Basically Available – Data is distributed across various systems, hence the data is always

available in one of the system, even if one of the systems fail.

Soft State – Since the data is distributed, there is no assurance of consistency.

Eventually Consistent – The data would be consistent eventually, even if it’s not at a given

point in time [5][6][10].

3. Features of NoSQL

Flexible Data Models – NoSQL allows horizontal data partitioning across different

distributed systems or processors. However, relational model has a fixed schema in

contrast to NoSQL. Applications based on NoSQL have data models explicitly designed

and augmented for them.

Partial Record Updates – Data models that use NoSQL emphasize on column based

processing that enable data aggregation on more than one attributes and entities.

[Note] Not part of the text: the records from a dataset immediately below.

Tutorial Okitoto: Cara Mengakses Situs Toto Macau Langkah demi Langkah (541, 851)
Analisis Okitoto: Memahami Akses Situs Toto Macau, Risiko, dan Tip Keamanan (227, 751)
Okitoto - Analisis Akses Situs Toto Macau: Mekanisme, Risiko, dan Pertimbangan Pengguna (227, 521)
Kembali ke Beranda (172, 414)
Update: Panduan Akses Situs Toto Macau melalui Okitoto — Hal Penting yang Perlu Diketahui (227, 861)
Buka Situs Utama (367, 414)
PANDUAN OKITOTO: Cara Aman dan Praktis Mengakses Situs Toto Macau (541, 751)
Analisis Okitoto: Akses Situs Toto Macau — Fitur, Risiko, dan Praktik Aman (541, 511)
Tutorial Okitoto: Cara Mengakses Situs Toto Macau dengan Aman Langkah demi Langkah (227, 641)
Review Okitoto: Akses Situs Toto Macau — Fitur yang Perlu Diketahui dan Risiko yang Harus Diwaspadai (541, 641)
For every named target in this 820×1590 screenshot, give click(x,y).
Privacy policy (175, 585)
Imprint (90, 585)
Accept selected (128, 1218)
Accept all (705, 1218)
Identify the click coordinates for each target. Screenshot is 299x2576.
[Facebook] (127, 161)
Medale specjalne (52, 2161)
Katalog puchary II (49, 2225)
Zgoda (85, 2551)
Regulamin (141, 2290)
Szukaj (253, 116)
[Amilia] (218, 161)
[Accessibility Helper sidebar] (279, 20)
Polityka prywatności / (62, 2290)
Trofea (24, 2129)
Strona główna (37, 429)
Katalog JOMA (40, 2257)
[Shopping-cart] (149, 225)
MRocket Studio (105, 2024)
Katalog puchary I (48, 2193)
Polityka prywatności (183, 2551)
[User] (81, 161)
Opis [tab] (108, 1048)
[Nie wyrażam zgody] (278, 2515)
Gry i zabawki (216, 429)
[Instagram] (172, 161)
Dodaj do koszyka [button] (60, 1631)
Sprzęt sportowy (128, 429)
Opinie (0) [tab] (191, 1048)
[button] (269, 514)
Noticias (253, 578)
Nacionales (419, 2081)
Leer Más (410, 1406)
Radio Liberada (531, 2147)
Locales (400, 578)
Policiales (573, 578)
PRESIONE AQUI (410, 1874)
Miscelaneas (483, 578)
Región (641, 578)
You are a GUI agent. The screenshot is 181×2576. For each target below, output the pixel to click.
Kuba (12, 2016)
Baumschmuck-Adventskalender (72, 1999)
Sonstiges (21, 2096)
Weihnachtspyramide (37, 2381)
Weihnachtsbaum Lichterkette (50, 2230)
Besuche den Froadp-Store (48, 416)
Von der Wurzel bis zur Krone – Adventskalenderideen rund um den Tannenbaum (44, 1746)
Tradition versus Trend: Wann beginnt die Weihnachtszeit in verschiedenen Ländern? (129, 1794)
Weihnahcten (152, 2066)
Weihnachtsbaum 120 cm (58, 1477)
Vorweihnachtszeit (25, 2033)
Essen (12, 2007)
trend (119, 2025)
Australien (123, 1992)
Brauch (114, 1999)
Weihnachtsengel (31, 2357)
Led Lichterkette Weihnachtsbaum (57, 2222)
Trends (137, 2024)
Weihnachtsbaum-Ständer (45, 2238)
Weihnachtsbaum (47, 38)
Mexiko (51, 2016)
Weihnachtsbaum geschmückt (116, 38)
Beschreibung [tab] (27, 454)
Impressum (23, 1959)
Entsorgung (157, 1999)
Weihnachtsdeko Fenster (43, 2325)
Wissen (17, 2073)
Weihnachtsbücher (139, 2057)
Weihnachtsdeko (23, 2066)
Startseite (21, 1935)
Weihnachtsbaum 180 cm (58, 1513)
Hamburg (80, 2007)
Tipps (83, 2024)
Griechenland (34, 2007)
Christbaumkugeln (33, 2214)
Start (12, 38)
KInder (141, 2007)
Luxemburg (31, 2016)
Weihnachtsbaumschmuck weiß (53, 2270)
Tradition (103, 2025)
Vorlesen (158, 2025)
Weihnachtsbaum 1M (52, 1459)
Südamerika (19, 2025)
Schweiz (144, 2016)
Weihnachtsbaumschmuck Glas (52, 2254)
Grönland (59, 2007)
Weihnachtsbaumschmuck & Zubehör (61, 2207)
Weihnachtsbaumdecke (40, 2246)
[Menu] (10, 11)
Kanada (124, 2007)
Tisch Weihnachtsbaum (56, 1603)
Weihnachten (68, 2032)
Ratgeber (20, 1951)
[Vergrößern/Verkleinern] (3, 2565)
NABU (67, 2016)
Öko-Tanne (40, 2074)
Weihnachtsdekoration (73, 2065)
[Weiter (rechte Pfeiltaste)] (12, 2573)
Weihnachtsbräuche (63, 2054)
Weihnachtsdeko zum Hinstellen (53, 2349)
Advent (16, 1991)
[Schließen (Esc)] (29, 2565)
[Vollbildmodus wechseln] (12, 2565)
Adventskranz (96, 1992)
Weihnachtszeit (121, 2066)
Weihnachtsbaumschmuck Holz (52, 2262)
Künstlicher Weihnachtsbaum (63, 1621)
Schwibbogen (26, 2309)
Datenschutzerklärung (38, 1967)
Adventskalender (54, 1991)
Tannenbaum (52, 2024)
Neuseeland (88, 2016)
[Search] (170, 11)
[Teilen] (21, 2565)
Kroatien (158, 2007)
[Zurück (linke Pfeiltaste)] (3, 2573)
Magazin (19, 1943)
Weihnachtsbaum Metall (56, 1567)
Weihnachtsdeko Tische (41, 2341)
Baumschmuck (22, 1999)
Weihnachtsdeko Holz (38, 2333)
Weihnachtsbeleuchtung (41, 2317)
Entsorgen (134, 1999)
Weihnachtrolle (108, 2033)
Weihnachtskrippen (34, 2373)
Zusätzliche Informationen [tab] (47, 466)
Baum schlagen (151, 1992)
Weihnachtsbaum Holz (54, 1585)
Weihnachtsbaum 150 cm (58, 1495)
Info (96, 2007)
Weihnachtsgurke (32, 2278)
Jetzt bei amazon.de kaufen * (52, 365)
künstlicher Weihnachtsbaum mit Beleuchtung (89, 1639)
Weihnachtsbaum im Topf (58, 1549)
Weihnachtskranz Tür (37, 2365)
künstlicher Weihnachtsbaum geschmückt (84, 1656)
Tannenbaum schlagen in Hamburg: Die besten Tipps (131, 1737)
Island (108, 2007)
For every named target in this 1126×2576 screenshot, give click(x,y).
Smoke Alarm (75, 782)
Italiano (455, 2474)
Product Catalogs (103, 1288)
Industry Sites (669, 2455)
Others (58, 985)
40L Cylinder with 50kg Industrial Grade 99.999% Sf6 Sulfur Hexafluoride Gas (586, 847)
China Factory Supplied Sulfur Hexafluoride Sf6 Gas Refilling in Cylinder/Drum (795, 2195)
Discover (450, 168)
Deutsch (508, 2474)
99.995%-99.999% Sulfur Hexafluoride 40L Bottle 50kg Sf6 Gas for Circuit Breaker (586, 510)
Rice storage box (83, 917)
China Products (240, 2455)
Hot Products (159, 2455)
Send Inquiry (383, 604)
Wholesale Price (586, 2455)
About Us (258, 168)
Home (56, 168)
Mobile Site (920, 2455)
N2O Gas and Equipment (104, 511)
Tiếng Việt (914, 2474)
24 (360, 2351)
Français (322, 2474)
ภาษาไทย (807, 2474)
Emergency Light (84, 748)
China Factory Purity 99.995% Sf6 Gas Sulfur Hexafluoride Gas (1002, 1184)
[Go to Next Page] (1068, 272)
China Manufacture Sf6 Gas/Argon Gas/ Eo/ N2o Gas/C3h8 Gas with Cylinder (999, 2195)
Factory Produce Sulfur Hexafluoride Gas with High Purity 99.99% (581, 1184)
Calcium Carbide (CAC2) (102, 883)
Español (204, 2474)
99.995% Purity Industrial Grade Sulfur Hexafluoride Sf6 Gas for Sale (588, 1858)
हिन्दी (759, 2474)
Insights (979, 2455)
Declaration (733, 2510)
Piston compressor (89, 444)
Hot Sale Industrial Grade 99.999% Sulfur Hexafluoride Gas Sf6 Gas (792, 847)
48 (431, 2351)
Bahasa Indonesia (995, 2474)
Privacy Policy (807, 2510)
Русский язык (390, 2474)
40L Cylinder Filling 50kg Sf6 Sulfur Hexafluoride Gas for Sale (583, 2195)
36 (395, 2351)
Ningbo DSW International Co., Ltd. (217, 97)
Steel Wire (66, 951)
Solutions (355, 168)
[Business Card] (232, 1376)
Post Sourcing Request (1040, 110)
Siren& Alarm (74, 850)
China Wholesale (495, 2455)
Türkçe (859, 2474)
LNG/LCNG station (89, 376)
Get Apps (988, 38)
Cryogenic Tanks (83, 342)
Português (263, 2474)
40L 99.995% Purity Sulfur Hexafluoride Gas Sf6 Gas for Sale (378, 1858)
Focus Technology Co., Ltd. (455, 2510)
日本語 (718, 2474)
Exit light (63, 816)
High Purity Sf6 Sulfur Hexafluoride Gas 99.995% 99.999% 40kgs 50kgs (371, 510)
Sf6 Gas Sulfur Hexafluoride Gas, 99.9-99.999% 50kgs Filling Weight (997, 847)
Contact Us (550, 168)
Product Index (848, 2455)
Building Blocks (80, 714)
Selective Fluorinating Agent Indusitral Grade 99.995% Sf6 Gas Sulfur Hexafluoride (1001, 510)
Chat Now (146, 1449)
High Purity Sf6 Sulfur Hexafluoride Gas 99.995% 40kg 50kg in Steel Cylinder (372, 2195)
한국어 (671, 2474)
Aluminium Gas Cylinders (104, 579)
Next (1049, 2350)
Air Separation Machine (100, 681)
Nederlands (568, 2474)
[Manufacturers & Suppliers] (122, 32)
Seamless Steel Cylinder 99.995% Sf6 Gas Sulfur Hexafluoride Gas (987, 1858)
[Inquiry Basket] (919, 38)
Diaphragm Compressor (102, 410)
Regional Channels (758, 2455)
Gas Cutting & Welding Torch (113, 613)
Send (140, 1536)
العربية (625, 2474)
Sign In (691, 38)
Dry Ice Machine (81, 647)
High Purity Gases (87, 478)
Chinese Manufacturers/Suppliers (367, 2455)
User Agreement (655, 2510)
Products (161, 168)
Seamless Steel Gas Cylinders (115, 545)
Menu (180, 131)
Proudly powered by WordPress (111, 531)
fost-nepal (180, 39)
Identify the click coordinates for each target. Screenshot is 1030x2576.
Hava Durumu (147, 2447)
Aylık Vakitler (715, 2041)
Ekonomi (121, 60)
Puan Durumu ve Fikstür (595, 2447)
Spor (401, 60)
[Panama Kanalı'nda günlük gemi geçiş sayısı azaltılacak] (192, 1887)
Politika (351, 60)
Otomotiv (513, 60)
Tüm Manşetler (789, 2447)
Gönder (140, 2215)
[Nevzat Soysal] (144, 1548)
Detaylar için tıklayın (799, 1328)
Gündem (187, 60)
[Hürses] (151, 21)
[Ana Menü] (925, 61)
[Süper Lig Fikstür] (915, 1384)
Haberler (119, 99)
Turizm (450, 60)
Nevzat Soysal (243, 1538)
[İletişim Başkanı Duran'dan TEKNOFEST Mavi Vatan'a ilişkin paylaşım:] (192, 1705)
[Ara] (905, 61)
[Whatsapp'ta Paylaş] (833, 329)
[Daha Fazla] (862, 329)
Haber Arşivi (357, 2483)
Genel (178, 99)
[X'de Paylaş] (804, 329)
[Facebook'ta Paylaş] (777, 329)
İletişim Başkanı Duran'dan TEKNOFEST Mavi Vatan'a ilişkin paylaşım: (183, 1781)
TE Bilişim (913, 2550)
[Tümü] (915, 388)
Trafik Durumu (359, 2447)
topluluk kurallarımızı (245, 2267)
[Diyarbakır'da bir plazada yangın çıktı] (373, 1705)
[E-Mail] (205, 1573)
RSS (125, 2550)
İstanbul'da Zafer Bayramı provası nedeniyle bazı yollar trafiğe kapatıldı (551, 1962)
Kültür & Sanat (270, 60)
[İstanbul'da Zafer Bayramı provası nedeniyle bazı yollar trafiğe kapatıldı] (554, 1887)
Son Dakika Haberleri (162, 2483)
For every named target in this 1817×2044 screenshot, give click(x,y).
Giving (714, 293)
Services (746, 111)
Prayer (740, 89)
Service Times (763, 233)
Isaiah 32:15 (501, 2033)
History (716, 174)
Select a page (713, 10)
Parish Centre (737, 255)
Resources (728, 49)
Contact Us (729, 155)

Optimized MapReduce Processing – MapReduce, a native functionality for data

movement and mapping is a part of NoSQL.

Horizontal Scalability – It allows on-the-fly addition of the processors with their own

resources. Each node is fed with a subset of data to process, thus increasing the efficiency

of the application. Horizontal scalability is more achievable in NoSQL data model as

compared to RDBMS [1].

4. Types of NoSQL Databases

Key Value -> Key value data stores references the data using a unique key. The unique

key acts as a link to the data that is randomly and independently stored on the disk.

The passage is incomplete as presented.